Words about my work do not come easily. I do not speak or write much about it, I do not have a "vision", and, while I care deeply about the profound issues facing our world, such as racism, violence, poverty, loneliness etc., I do not have any specific message that I am trying to convey. The first reason I go to my studio is the almost primal need to create something that will record on paper or canvas what I have observed and loved, what has moved me and this, for myself! And then I hope that, if my work is successful at all, it will bring to others a moment of joy, beauty, and a sense of wonder or surprise.

One of my main sources of inspiration lies in the awesomeness of nature, especially seen and observed from very close: my eyes are always on the move, finding excitement from the lacy details of a dragonfly‘s wing to the dots, flecks, specks, the artful unevenness of stripes and marks found in some plants, flowers, insects or animals. 

Also, I have always had a profound love and admiration for the awesome art of indigenous cultures whether here or far away and these have had a substantial impact as well. 
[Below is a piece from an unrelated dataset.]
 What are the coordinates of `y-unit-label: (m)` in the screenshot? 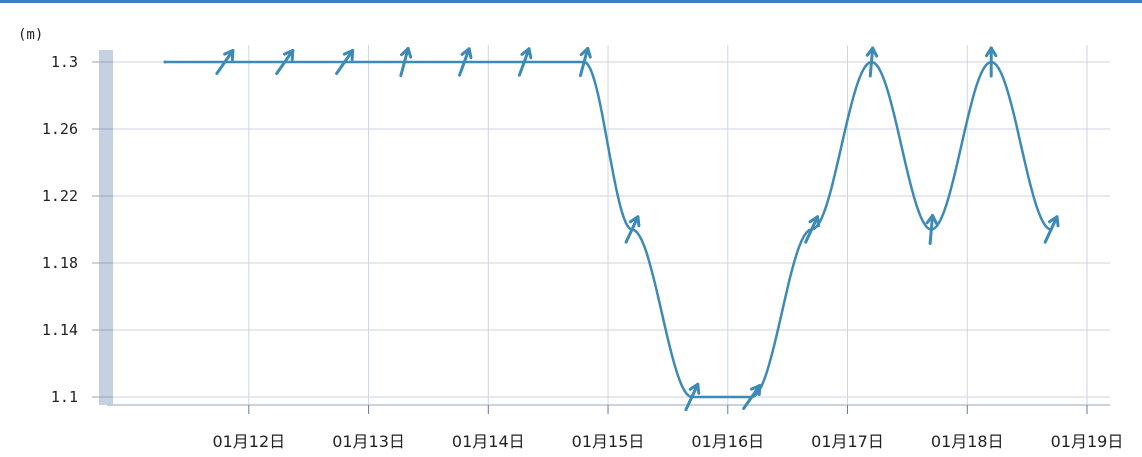 It's located at (30, 35).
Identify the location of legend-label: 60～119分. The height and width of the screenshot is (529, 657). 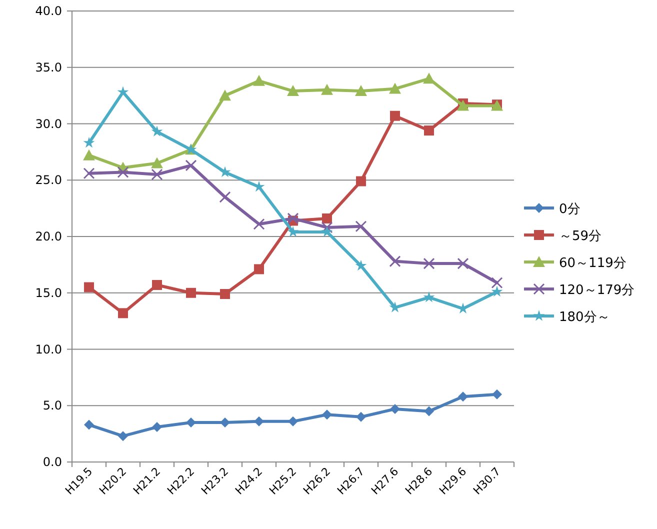
(592, 264).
My studio is a repository for found bits and pieces of leaves, twigs, shells, seeds, rocks, feathers, insects, bird legs, egg shells, etc. Surrounded by this “museum of the strange” and in total solitude and silence, I work intuitively, marking and layering my board, paper or canvas. I begin with only a vague idea of color or shape and then follow where the work leads me. It is a dance between the work and me, but, at times, more like a combat with exchanges of punches! 

 

Among the many painters I admire are, “les Nabis” (Vuillard, Bonnard, etc.) and Henri Rousseau, Matisse, Rouault, Joan Brown, Matta, Tapies, and Twombly, to name a few. To this list I have to add another great love of mine, outsider artists or raw art. My former work as a contemporary art quilt maker in the 70's and 80's is also certainly not far in the background.